From the entries below, keep only the lines that contain the string "section" and copy each of them in full.

--- GIVEN RECORDS ---

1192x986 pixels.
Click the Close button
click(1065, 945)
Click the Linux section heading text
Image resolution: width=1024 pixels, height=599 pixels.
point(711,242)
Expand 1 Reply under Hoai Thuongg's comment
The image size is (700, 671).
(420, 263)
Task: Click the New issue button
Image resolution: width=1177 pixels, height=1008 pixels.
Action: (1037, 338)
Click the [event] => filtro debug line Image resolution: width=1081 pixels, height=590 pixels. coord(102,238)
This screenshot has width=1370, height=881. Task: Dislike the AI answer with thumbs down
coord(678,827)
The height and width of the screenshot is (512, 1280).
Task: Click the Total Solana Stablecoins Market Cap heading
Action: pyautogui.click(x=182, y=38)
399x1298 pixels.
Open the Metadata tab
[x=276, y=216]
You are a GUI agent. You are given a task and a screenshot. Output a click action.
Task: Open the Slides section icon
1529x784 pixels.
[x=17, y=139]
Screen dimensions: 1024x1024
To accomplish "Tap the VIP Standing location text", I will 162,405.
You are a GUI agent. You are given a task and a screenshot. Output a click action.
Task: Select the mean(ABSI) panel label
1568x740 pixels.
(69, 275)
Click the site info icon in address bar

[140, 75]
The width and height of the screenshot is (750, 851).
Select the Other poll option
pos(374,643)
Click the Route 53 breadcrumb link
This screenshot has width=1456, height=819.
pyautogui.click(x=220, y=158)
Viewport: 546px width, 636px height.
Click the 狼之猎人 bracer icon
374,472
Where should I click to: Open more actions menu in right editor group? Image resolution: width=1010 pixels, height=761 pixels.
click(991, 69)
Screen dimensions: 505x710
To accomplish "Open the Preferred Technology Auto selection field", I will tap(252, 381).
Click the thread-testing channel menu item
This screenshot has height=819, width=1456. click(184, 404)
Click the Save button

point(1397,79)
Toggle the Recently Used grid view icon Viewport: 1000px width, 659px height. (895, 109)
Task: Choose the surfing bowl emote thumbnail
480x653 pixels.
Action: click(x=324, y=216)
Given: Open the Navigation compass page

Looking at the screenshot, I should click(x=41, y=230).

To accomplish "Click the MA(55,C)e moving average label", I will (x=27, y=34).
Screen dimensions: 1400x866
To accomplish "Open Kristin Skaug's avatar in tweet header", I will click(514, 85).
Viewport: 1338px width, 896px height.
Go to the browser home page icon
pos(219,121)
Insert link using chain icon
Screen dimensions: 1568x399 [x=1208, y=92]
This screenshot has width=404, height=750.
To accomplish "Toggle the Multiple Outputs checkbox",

---

— EXERCISE SOLUTION —
Click the Linux section heading text
Task: Open the Slides section icon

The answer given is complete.